Answer
The surface area is $4\pi {R^2}$
Work Step by Step
A sphere of radius $R$ centered at the origin is generated by rotating the circle parametrized by $c\left( t \right) = \left( {R\cos t,R\sin t} \right)$ about the $x$-axis for $0 \le t \le \pi $.
So, we have
$x\left( t \right) = R\cos t$, ${\ \ \ }$ $x'\left( t \right) = - R\sin t$,
$y\left( t \right) = R\sin t$, ${\ \ \ }$ $y'\left( t \right) = R\cos t$.

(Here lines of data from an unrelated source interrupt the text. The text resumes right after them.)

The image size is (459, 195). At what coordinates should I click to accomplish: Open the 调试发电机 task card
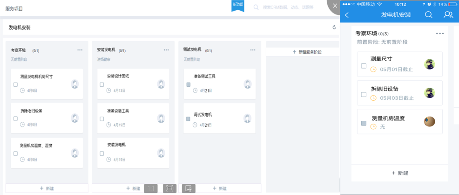click(x=219, y=118)
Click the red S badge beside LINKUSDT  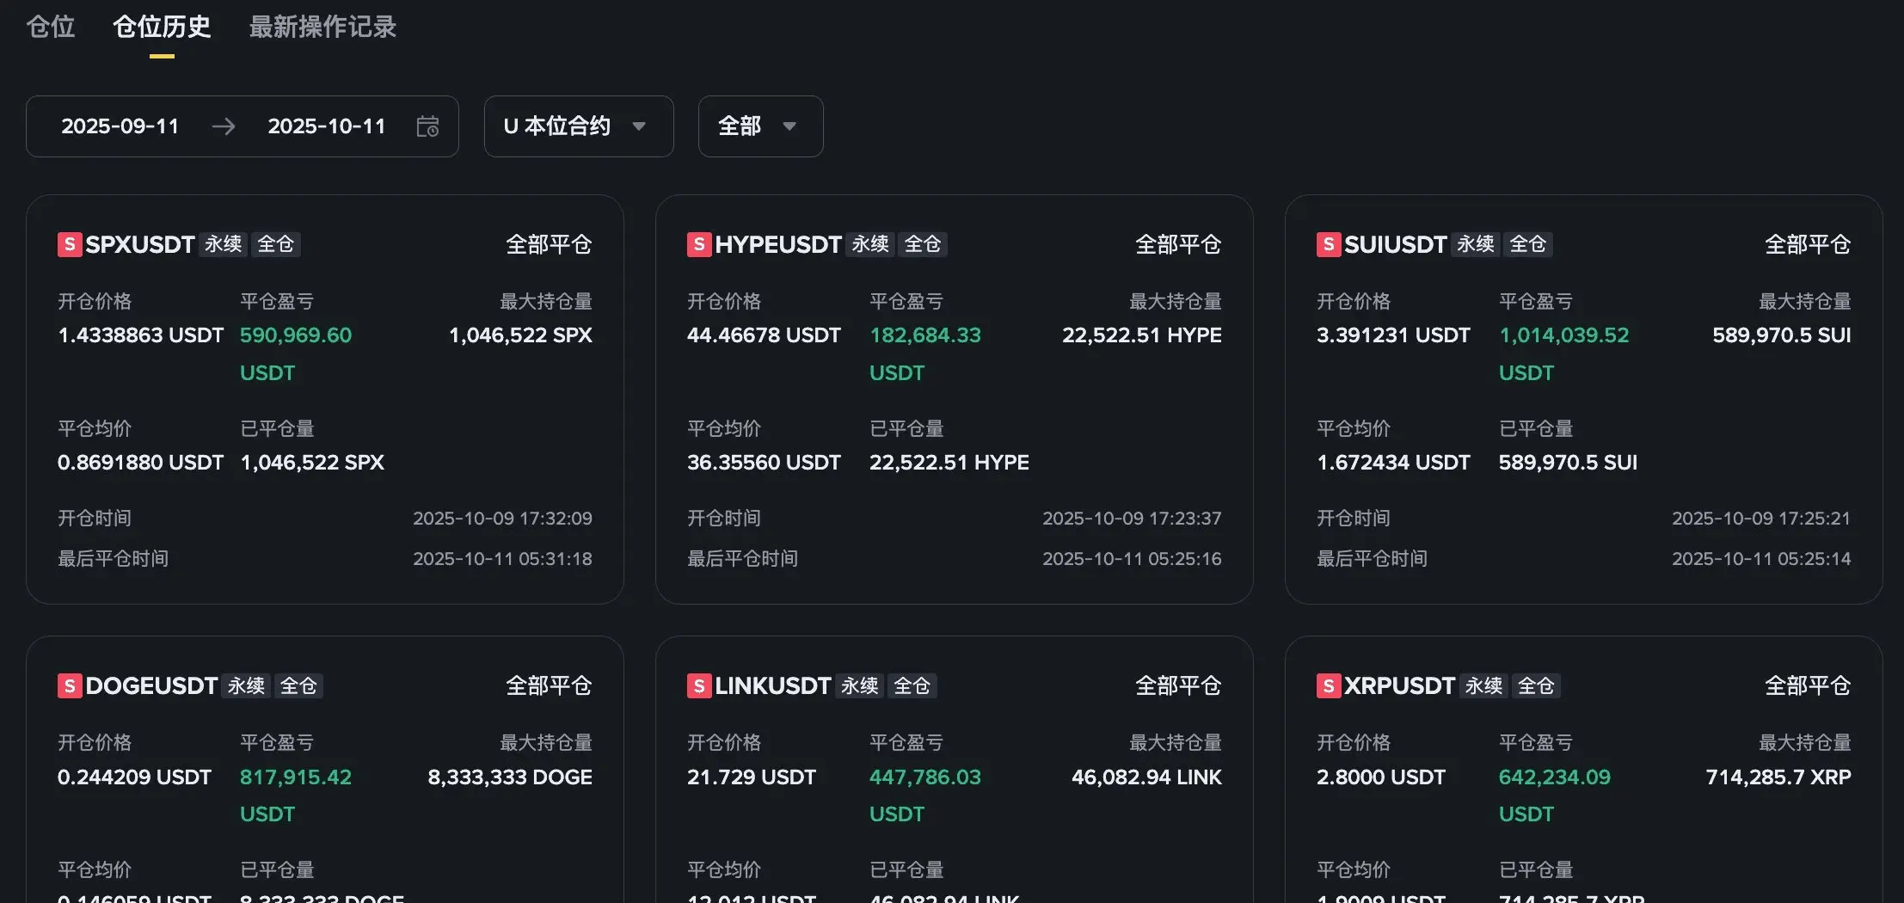click(699, 685)
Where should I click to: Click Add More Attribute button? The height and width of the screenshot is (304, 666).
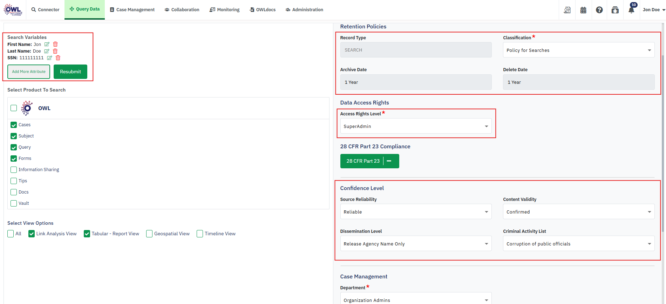[29, 72]
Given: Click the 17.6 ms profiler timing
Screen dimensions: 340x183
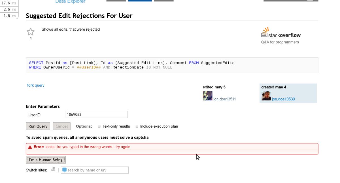Looking at the screenshot, I should 9,3.
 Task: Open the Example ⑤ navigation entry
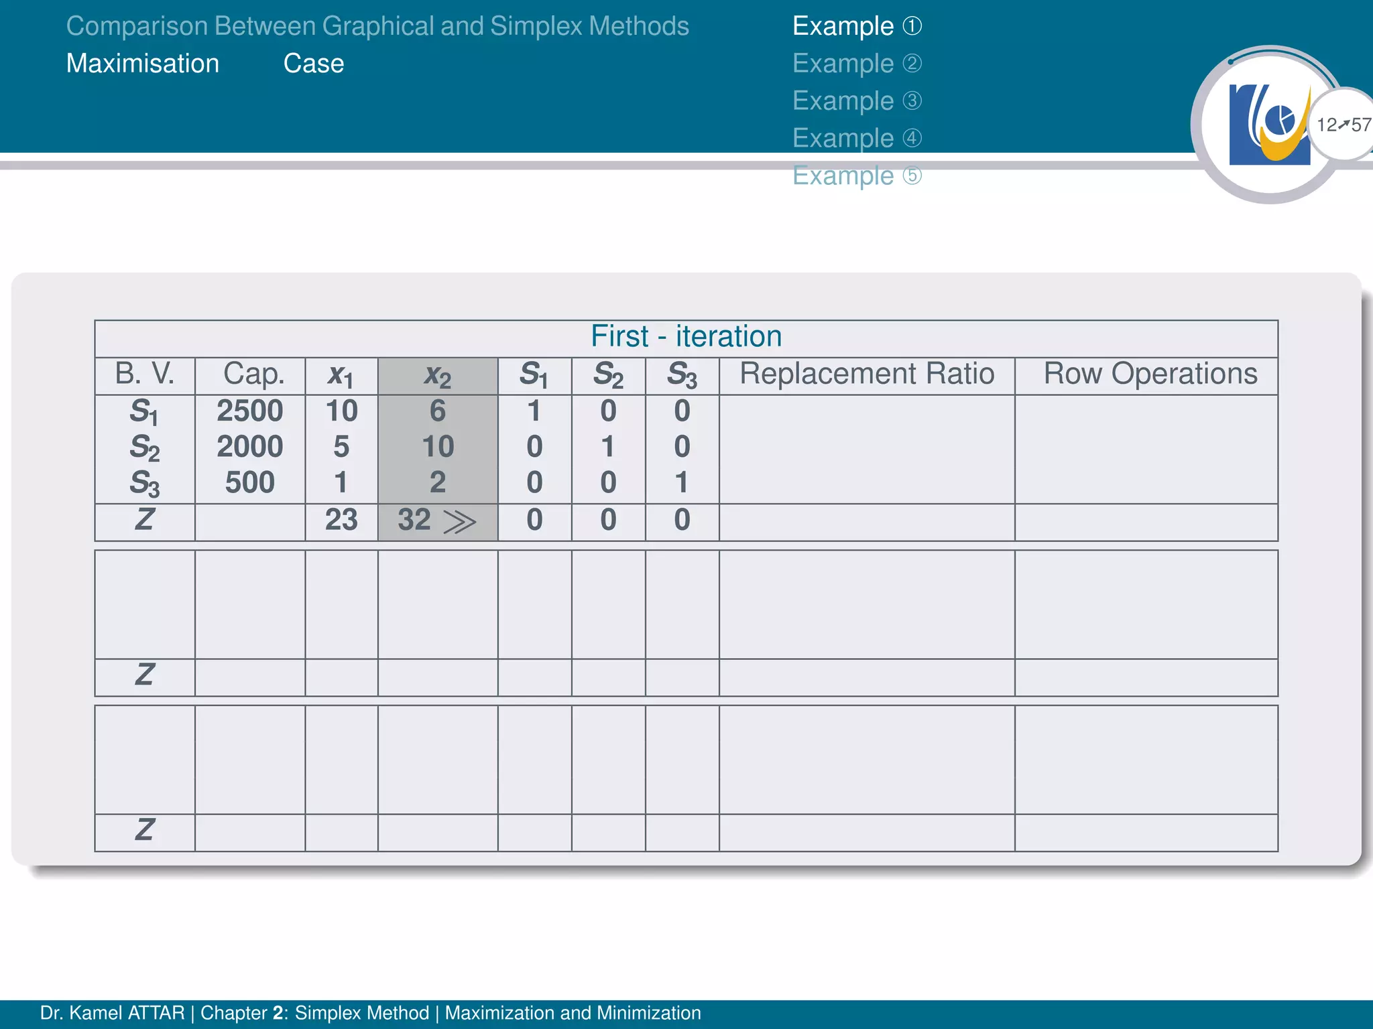point(857,176)
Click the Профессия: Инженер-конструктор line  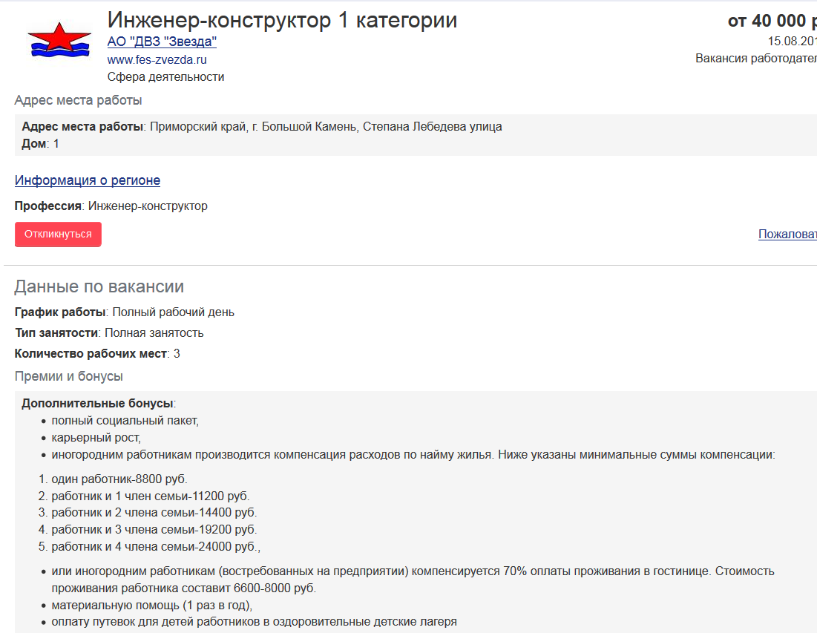click(x=111, y=206)
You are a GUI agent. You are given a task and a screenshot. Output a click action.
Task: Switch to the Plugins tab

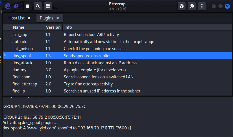coord(46,18)
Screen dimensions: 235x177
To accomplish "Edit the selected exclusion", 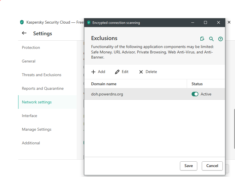I will tap(122, 72).
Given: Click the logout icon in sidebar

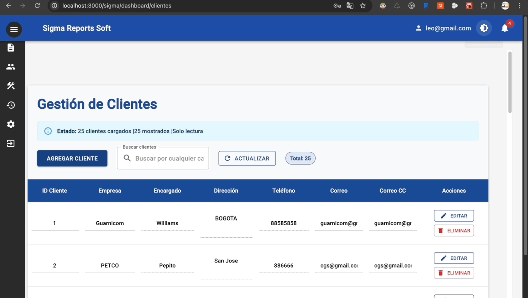Looking at the screenshot, I should (x=11, y=143).
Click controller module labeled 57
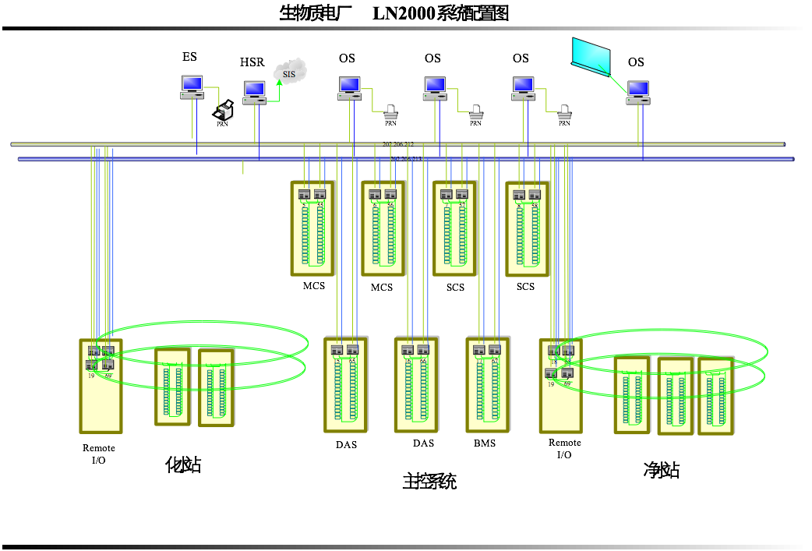Screen dimensions: 812x551 click(462, 195)
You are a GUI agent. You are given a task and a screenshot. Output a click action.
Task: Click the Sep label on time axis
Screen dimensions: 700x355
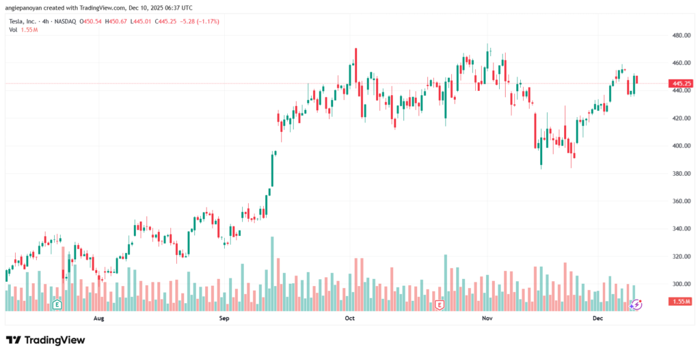224,319
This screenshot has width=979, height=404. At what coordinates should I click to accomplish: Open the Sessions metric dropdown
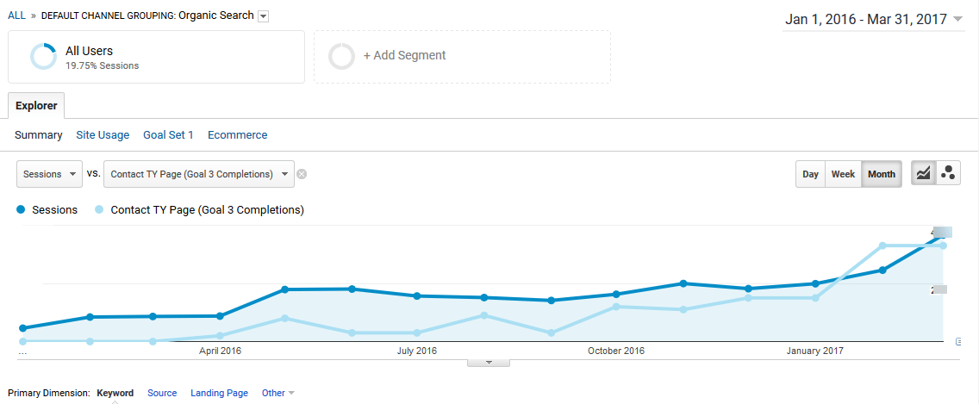coord(50,174)
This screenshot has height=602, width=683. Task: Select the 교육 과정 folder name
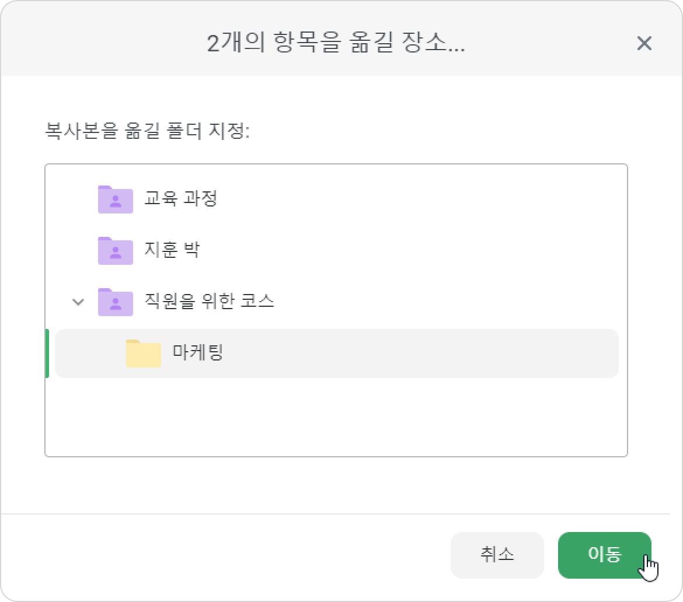coord(181,198)
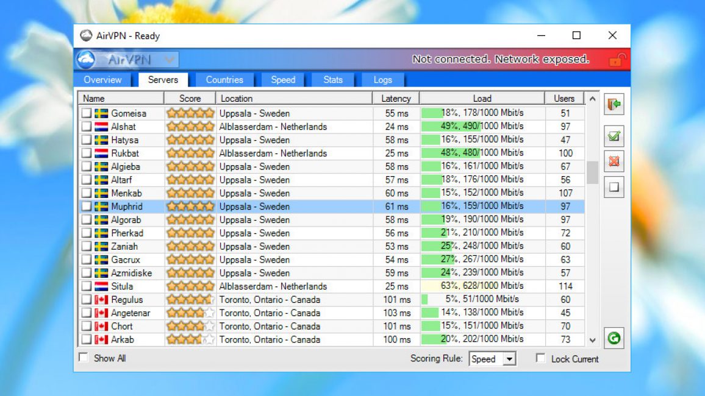
Task: Click the Canada flag beside Regulus
Action: coord(101,300)
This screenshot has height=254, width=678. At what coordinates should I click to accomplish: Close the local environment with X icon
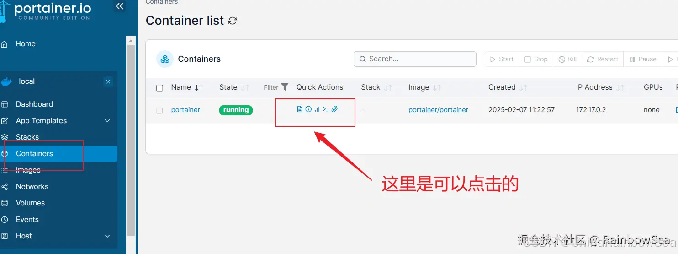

Using Eq. (4) of Theorem 3, the surface area of the sphere is
$S = 2\pi \mathop \smallint \limits_0^\pi \left( {R\sin t} \right)\sqrt {{{\left( { - R\sin t} \right)}^2} + {{\left( {R\cos t} \right)}^2}} {\rm{d}}t$
$S = 2\pi {R^2}\mathop \smallint \limits_0^\pi \sin t{\rm{d}}t = 2\pi {R^2}\left( { - \cos t} \right)|_0^\pi = 4\pi {R^2}$.
Note that this the familiar surface area of the sphere of radius $R$.